■ YOUR GOAL ■
Set down, please, exactly the lines below that run from the line with "Viewport: 1352px width, 896px" to the line with "Task: Select the PA14 TCK pin", both lines included.

■ DATA TO PROCESS ■
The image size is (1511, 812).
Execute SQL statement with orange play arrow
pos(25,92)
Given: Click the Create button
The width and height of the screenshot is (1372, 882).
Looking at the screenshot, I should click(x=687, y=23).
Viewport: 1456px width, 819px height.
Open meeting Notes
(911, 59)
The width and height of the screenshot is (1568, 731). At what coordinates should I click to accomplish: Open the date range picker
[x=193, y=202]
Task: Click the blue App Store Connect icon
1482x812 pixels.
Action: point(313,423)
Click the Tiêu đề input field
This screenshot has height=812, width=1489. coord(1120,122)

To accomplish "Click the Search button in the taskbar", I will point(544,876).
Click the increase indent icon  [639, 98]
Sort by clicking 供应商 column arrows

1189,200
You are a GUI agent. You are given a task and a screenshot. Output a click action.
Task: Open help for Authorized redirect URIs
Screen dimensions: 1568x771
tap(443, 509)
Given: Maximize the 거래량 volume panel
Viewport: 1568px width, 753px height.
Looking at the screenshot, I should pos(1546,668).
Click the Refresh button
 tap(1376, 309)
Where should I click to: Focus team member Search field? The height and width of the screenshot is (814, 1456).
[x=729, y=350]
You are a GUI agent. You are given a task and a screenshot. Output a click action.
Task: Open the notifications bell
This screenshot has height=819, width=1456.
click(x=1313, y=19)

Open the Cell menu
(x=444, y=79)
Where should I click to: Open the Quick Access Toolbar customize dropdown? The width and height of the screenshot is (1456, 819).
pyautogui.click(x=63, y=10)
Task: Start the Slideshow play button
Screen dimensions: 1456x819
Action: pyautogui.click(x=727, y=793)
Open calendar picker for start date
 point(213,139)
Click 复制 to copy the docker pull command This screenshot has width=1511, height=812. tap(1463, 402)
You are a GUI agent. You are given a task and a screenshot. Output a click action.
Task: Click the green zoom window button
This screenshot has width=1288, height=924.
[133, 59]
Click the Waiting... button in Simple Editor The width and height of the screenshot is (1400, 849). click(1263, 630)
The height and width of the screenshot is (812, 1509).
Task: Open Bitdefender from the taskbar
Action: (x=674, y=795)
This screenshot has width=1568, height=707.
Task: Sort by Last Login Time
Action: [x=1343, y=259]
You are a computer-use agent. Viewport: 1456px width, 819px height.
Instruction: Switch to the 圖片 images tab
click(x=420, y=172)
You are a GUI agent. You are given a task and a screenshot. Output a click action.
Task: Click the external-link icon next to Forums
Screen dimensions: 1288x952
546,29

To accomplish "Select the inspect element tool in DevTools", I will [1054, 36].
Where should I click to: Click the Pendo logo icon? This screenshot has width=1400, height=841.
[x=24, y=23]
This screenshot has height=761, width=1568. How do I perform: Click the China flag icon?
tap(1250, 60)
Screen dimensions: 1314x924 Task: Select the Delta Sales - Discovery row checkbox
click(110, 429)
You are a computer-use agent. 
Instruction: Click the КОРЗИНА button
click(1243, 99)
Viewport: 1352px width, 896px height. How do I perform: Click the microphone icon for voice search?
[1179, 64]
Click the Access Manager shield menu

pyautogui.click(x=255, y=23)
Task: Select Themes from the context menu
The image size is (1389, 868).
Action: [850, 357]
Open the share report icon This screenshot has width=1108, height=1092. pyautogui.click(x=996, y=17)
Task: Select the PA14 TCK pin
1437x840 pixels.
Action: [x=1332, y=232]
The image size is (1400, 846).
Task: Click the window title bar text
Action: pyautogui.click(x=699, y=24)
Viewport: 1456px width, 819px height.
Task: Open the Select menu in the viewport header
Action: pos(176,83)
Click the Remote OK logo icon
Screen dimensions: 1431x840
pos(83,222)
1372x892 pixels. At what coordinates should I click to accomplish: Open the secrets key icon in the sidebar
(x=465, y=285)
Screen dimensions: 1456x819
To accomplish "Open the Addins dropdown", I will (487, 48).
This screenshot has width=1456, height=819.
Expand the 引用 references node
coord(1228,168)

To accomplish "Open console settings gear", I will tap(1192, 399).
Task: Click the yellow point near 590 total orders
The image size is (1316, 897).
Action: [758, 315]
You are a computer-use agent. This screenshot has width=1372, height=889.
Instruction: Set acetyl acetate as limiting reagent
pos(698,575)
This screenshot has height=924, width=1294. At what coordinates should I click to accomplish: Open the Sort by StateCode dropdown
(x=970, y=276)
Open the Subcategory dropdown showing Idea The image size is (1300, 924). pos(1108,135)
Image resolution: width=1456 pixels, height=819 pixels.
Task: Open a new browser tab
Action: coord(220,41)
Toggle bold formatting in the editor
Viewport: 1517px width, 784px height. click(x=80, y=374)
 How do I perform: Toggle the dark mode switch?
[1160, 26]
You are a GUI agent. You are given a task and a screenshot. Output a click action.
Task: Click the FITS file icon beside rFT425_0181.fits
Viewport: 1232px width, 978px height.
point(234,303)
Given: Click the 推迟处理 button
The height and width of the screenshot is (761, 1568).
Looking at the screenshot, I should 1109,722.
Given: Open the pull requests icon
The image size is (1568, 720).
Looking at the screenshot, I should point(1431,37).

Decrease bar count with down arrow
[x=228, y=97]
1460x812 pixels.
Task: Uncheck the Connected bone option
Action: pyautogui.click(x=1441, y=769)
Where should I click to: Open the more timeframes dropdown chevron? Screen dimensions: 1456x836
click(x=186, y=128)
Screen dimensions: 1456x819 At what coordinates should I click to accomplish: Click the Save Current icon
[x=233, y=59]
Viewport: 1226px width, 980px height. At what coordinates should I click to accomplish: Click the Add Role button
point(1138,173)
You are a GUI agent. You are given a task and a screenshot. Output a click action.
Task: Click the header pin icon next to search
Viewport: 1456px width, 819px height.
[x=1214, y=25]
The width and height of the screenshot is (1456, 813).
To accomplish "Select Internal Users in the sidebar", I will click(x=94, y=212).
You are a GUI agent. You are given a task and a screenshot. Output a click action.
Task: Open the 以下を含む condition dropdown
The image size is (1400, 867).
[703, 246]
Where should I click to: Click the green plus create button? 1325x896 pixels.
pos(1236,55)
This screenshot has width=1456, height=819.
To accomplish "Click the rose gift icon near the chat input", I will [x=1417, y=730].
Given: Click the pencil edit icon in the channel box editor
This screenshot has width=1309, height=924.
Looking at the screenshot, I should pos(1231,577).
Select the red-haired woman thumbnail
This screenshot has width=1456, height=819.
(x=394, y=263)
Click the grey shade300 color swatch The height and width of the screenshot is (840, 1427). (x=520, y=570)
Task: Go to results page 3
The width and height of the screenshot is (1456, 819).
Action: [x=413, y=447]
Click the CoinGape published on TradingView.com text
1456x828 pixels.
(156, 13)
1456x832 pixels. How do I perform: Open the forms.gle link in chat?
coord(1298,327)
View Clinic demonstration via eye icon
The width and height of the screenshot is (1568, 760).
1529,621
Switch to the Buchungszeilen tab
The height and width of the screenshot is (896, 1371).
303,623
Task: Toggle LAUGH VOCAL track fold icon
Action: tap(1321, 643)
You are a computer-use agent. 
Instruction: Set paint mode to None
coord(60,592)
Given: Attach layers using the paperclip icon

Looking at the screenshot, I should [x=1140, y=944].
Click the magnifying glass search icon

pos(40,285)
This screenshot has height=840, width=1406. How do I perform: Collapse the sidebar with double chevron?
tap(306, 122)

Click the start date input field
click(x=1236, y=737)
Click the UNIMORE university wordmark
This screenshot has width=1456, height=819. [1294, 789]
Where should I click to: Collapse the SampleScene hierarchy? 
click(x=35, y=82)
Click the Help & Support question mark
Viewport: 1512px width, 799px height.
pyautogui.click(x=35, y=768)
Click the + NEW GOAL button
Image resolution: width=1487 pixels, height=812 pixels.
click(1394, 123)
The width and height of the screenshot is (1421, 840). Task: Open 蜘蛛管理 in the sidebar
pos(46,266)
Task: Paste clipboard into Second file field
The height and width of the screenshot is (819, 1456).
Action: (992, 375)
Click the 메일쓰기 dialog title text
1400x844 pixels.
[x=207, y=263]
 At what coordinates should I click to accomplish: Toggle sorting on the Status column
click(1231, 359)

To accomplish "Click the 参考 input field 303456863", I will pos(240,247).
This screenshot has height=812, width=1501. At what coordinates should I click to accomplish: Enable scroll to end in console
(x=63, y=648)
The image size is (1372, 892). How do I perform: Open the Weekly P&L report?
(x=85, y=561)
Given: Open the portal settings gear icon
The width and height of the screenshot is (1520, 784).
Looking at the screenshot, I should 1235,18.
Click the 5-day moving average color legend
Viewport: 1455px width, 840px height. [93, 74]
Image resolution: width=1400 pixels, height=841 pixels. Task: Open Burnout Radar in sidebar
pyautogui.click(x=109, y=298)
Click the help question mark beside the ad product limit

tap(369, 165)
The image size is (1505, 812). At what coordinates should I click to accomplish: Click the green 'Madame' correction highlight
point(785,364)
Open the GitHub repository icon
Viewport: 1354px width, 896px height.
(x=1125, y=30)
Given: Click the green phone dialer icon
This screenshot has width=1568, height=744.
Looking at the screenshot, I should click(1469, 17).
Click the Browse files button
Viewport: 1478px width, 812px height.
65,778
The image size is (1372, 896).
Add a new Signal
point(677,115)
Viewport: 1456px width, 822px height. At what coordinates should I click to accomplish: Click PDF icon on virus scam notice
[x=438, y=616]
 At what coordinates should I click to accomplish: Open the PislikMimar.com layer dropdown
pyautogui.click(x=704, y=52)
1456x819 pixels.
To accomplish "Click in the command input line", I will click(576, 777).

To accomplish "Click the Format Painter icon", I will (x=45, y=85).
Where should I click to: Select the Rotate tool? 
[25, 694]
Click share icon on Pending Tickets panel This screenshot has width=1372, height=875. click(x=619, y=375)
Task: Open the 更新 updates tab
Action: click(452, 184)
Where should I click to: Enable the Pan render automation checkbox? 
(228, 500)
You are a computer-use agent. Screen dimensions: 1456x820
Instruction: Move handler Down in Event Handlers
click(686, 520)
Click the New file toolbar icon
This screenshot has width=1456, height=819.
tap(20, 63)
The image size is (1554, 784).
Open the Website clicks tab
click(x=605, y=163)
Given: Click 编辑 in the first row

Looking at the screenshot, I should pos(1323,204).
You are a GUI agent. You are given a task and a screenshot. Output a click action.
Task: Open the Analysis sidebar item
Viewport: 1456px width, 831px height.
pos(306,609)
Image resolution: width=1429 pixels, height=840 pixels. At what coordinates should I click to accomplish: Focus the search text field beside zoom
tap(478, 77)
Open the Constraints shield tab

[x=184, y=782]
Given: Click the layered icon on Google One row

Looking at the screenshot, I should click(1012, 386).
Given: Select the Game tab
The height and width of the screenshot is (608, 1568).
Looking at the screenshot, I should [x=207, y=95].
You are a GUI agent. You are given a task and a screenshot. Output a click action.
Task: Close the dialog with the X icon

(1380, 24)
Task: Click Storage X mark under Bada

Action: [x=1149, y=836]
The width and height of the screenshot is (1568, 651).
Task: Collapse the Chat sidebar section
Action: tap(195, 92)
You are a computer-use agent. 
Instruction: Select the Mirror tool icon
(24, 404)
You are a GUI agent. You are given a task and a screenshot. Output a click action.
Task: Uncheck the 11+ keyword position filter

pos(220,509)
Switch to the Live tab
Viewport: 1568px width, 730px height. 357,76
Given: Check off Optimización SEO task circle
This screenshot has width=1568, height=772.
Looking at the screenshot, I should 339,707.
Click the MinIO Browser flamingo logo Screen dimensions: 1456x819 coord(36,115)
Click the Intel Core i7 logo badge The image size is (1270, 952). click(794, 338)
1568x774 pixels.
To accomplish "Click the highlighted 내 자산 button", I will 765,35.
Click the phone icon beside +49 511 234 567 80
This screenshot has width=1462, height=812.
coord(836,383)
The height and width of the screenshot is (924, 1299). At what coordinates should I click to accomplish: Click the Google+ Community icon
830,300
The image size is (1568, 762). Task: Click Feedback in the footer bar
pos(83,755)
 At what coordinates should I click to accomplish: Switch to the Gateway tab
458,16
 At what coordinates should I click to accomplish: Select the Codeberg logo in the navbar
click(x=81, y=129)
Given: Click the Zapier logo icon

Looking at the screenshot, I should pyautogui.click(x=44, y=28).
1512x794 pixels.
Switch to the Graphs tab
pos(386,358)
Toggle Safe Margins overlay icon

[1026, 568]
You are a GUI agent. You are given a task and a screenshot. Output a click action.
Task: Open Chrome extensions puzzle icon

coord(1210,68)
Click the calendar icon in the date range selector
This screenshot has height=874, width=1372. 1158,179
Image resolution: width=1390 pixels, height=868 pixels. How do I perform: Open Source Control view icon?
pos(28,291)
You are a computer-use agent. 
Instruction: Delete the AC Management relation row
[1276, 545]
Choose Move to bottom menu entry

■ RESPONSE AREA ■
Viewport: 1352px width, 896px height. How do I perform: Click the microphone icon for voice search?
[1179, 64]
Click the Access Manager shield menu

pyautogui.click(x=255, y=23)
Task: Select Themes from the context menu
The image size is (1389, 868).
Action: [850, 357]
Open the share report icon This screenshot has width=1108, height=1092. pyautogui.click(x=996, y=17)
Task: Select the PA14 TCK pin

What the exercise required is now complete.